* What you are asked to do
Exactly the lines from the one with "Open the line tool dropdown arrow in toolbar" through the final line of the entries, and nothing else, should appear in the answer; no pictures go in it.

Stored records
[Start of section]

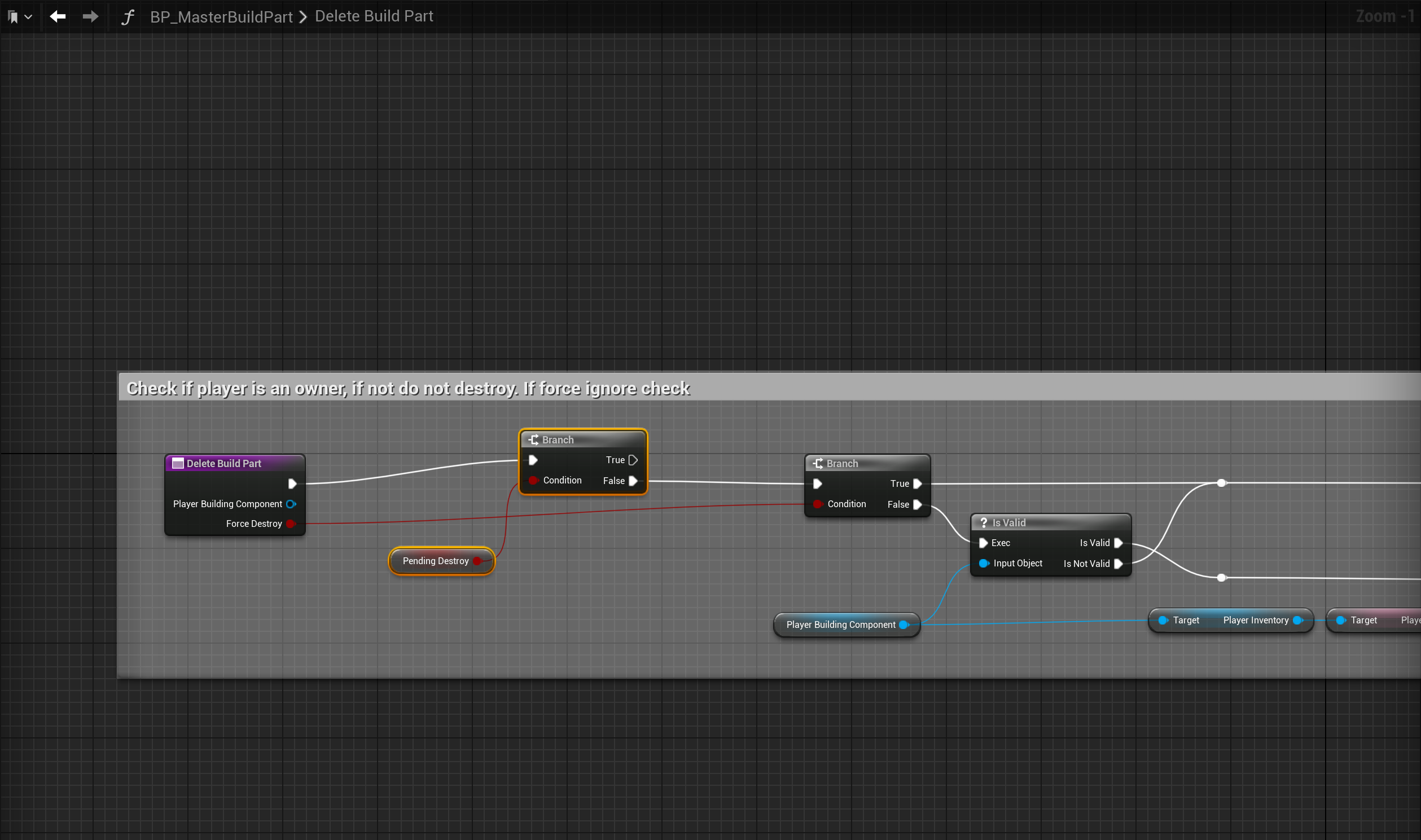Click the Input Object pin on Is Valid
1421x840 pixels.
pos(984,563)
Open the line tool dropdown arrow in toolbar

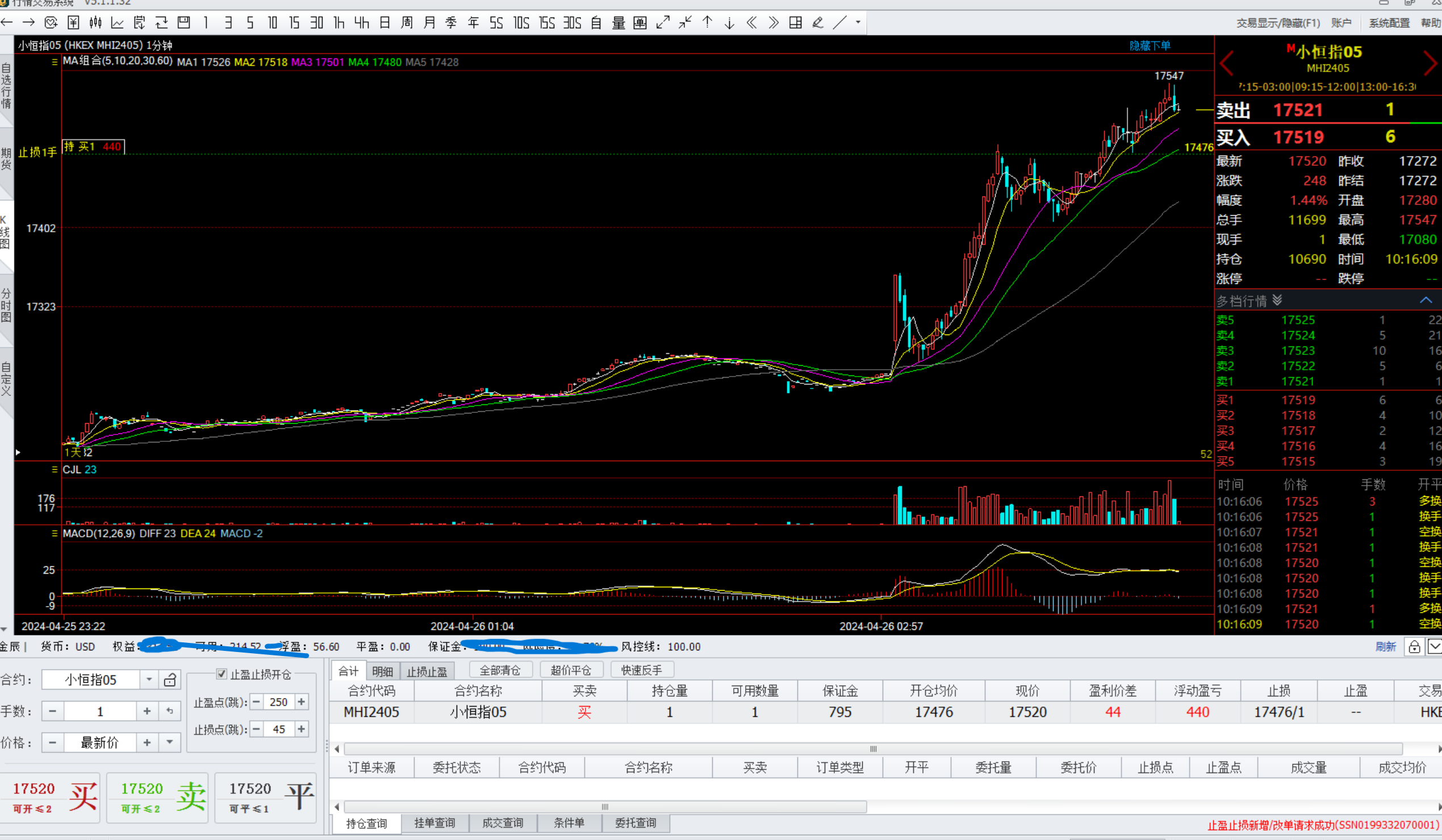pos(858,23)
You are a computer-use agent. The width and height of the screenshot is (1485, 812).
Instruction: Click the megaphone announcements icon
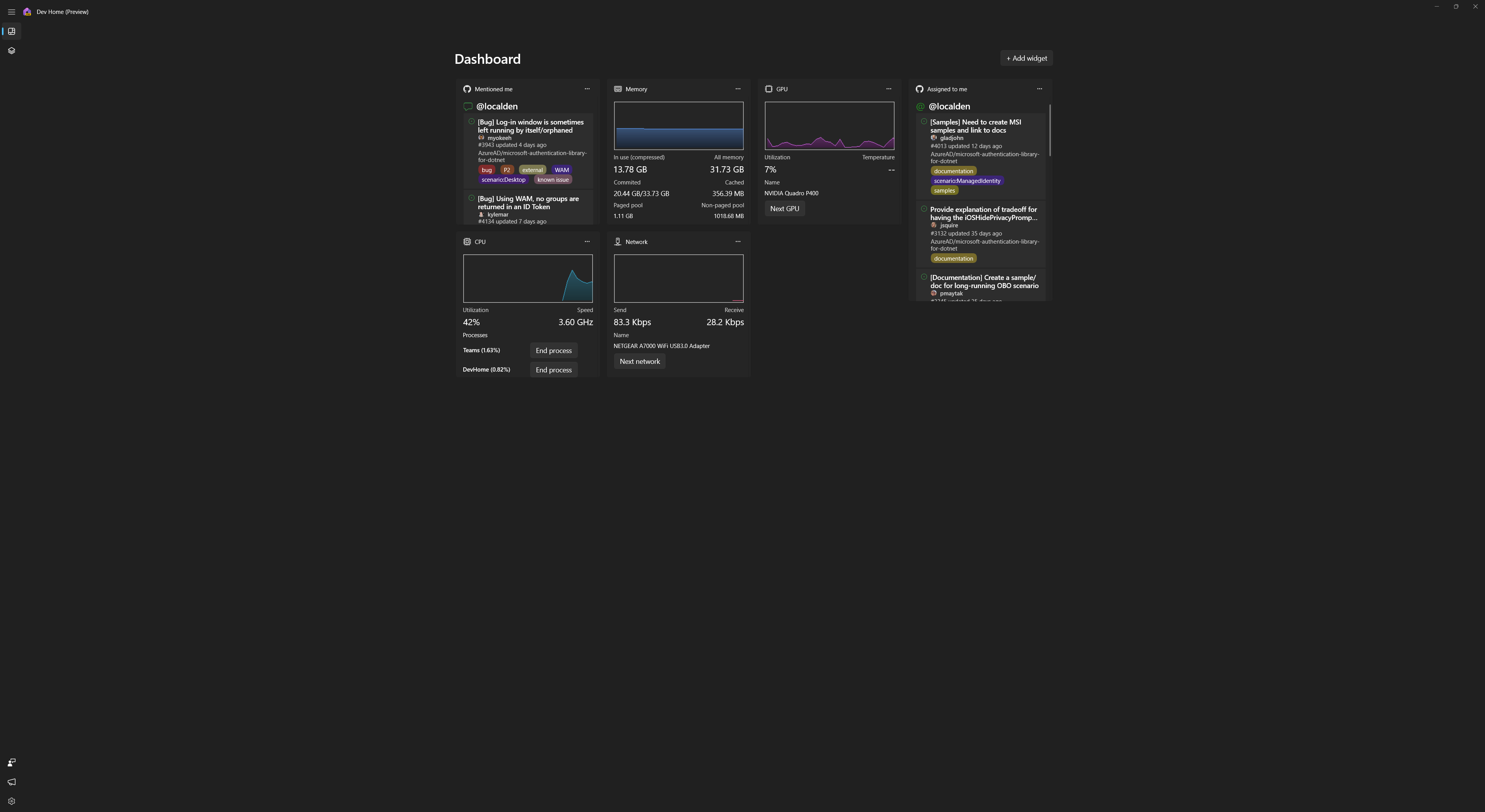(11, 781)
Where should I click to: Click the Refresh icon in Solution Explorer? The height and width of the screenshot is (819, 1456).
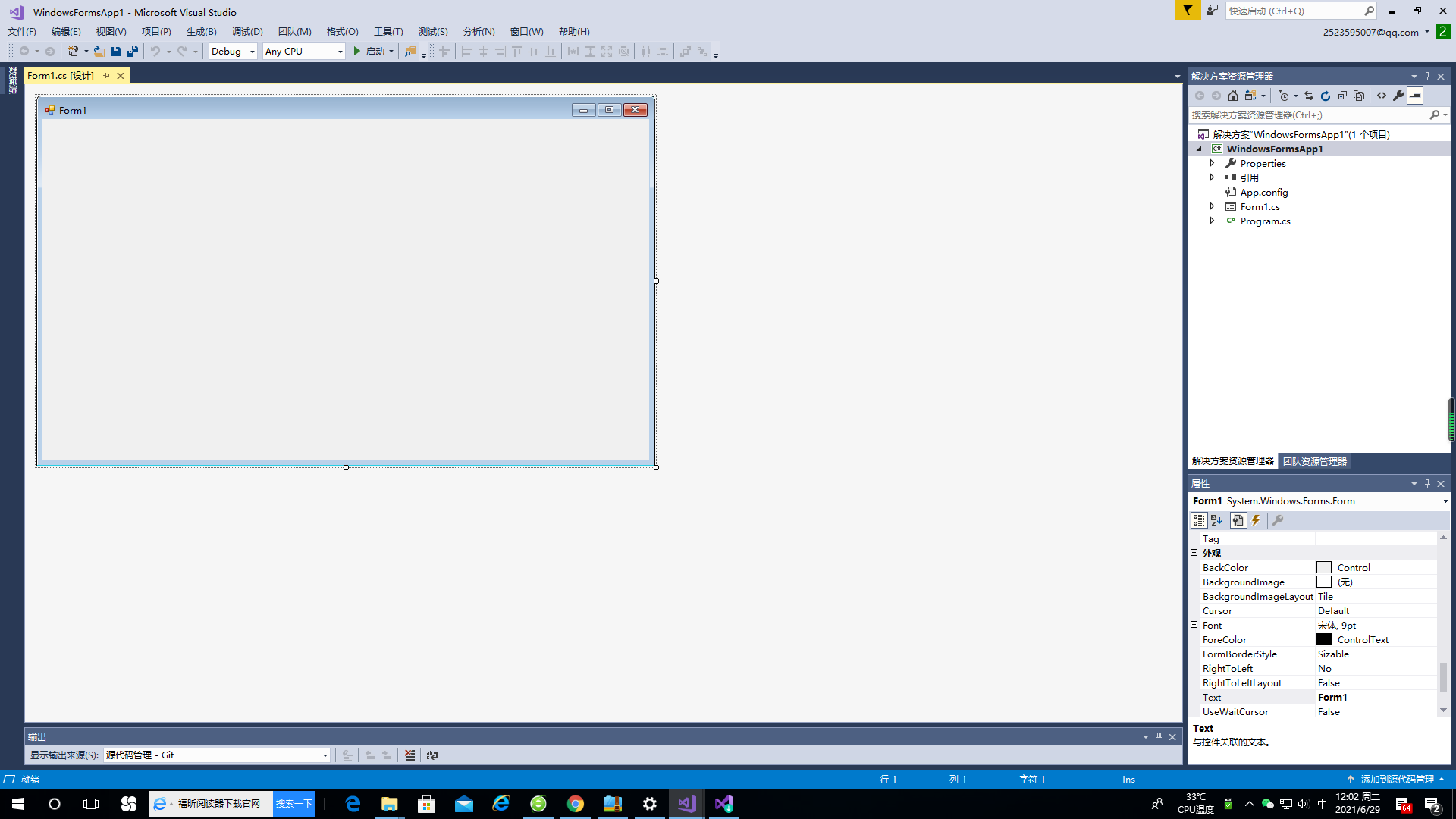click(1326, 96)
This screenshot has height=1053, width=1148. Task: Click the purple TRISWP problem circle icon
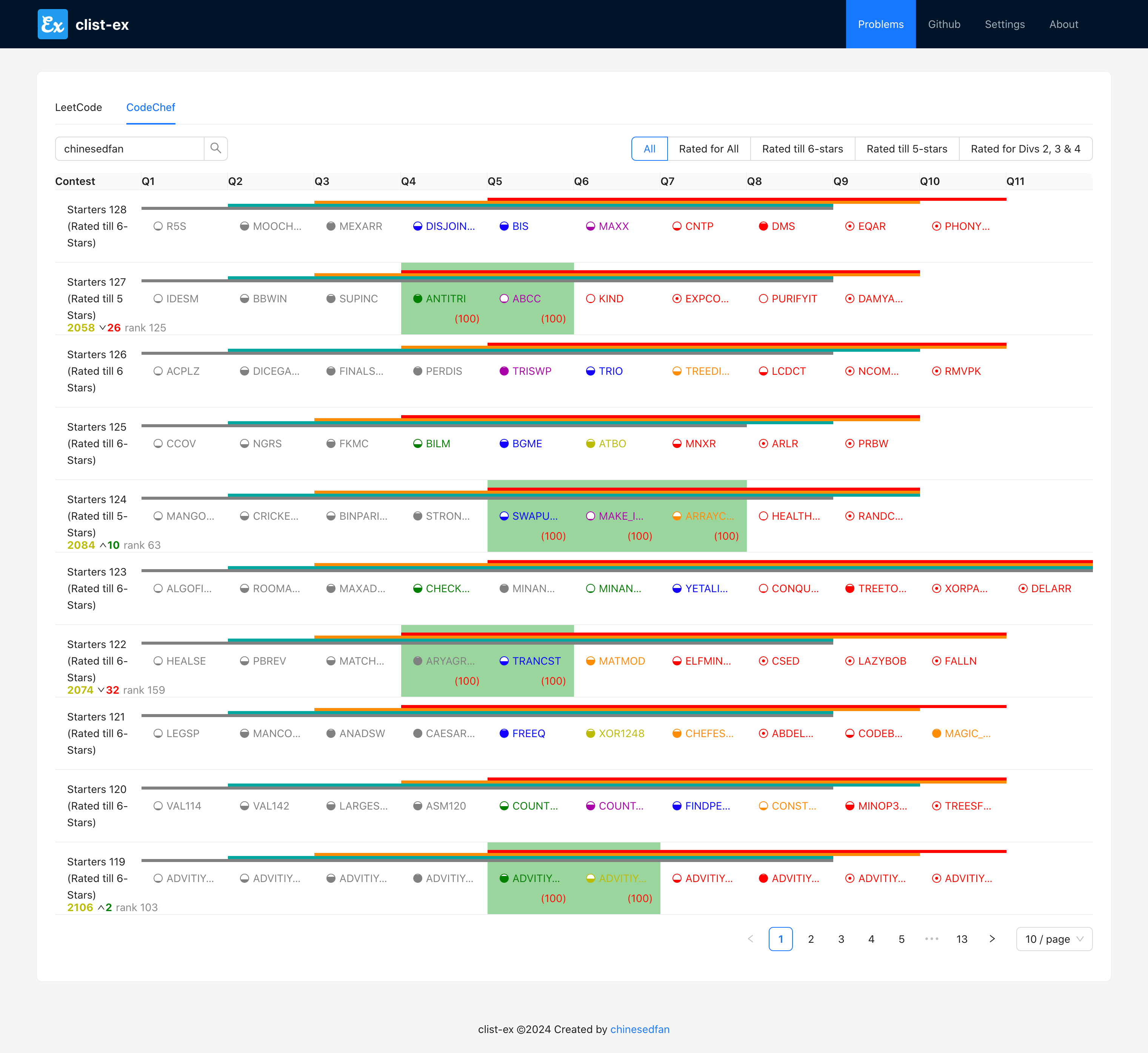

[End of section]

* Answer box
Open the line tool dropdown arrow in toolbar

pos(858,23)
You are a computer-use agent. The width and height of the screenshot is (1485, 812).
Instruction: Click the megaphone announcements icon
(11, 781)
Where should I click to: Click the Refresh icon in Solution Explorer? The height and width of the screenshot is (819, 1456).
click(1326, 96)
This screenshot has height=1053, width=1148. Task: Click the purple TRISWP problem circle icon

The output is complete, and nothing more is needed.